■ **Task description**: Render the records below as a Markdown table with two columns, Row and Line, giving each line its own numbered row and leaving out blank lines. Omit the pictures from the table.

■ **Supplied material**:
=-=-=-=-=

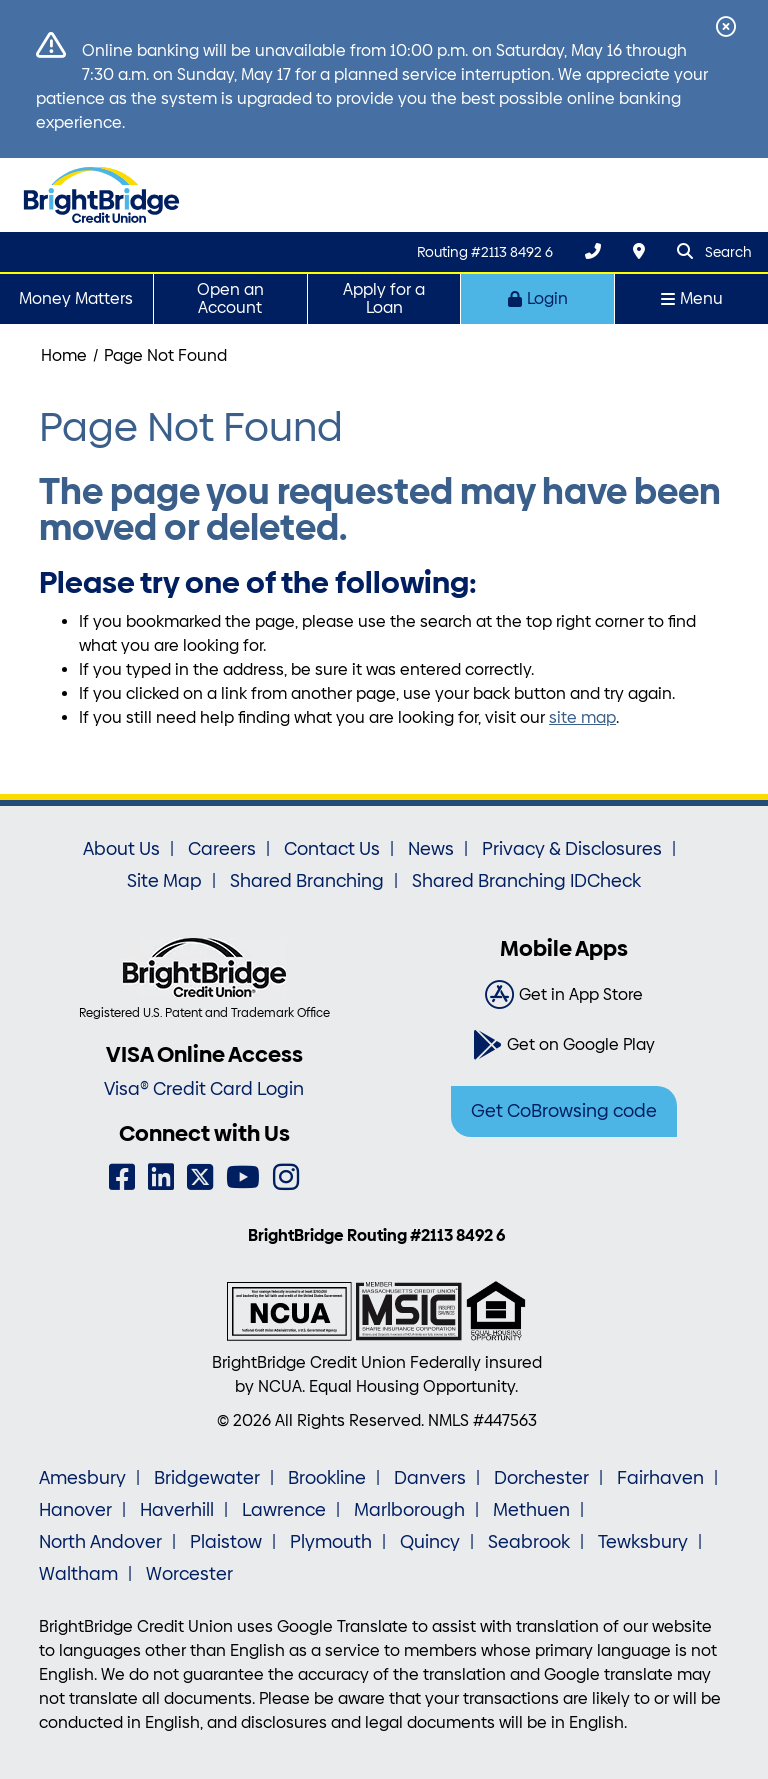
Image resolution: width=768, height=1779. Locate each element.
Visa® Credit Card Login (204, 1089)
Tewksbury (643, 1542)
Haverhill (177, 1510)
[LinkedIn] (161, 1177)
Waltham (78, 1574)
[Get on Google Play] (564, 1045)
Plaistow (226, 1542)
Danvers (430, 1478)
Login (538, 298)
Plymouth (331, 1542)
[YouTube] (243, 1177)
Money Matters (76, 298)
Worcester (189, 1574)
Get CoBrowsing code (564, 1111)
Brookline (327, 1478)
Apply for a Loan (384, 298)
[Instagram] (286, 1177)
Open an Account (230, 298)
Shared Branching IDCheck (526, 881)
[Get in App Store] (564, 995)
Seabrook (529, 1542)
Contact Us (332, 849)
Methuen (531, 1510)
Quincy (430, 1542)
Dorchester (541, 1478)
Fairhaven (660, 1478)
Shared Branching (307, 881)
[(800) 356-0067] (593, 251)
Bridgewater (207, 1478)
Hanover (75, 1510)
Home (64, 355)
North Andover (100, 1542)
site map (582, 717)
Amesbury (82, 1478)
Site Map (164, 881)
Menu (692, 298)
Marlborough (409, 1510)
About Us (121, 849)
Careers (222, 849)
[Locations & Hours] (639, 251)
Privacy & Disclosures (572, 849)
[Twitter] (200, 1177)
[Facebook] (122, 1177)
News (431, 849)
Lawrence (284, 1510)
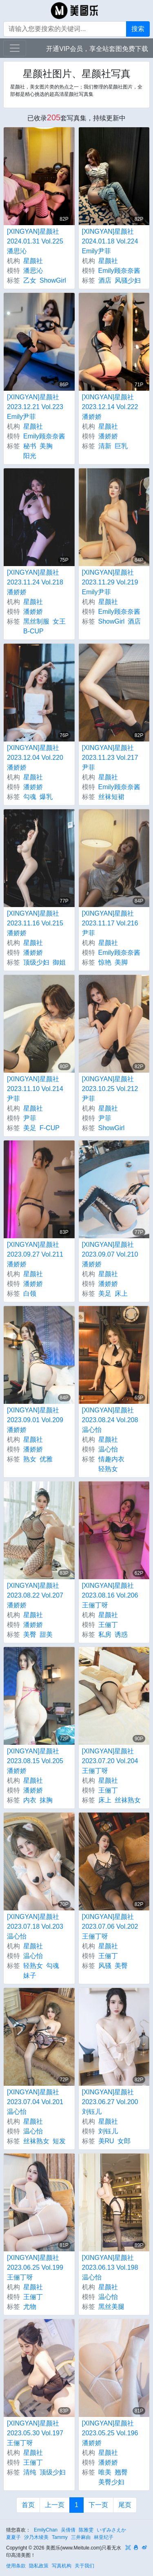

=-=-=-=-=

■ **Expected answer**:
| Row | Line |
|---|---|
| 1 | Image resolution: width=768, height=1779. Locate each element. |
| 2 | Visa® Credit Card Login (204, 1089) |
| 3 | Tewksbury (643, 1542) |
| 4 | Haverhill (177, 1510) |
| 5 | [LinkedIn] (161, 1177) |
| 6 | Waltham (78, 1574) |
| 7 | [Get on Google Play] (564, 1045) |
| 8 | Plaistow (226, 1542) |
| 9 | Danvers (430, 1478) |
| 10 | Login (538, 298) |
| 11 | Plymouth (331, 1542) |
| 12 | [YouTube] (243, 1177) |
| 13 | Money Matters (76, 298) |
| 14 | Worcester (189, 1574) |
| 15 | Get CoBrowsing code (564, 1111) |
| 16 | Brookline (327, 1478) |
| 17 | Apply for a Loan (384, 298) |
| 18 | [Instagram] (286, 1177) |
| 19 | Open an Account (230, 298) |
| 20 | Shared Branching IDCheck (526, 881) |
| 21 | [Get in App Store] (564, 995) |
| 22 | Seabrook (529, 1542) |
| 23 | Contact Us (332, 849) |
| 24 | Methuen (531, 1510) |
| 25 | Quincy (430, 1542) |
| 26 | Dorchester (541, 1478) |
| 27 | Fairhaven (660, 1478) |
| 28 | Shared Branching (307, 881) |
| 29 | [(800) 356-0067] (593, 251) |
| 30 | Bridgewater (207, 1478) |
| 31 | Hanover (75, 1510) |
| 32 | Home (64, 355) |
| 33 | North Andover (100, 1542) |
| 34 | site map (582, 717) |
| 35 | Amesbury (82, 1478) |
| 36 | Site Map (164, 881) |
| 37 | Menu (692, 298) |
| 38 | Marlborough (409, 1510) |
| 39 | About Us (121, 849) |
| 40 | Careers (222, 849) |
| 41 | [Locations & Hours] (639, 251) |
| 42 | Privacy & Disclosures (572, 849) |
| 43 | [Twitter] (200, 1177) |
| 44 | [Facebook] (122, 1177) |
| 45 | News (431, 849) |
| 46 | Lawrence (284, 1510) |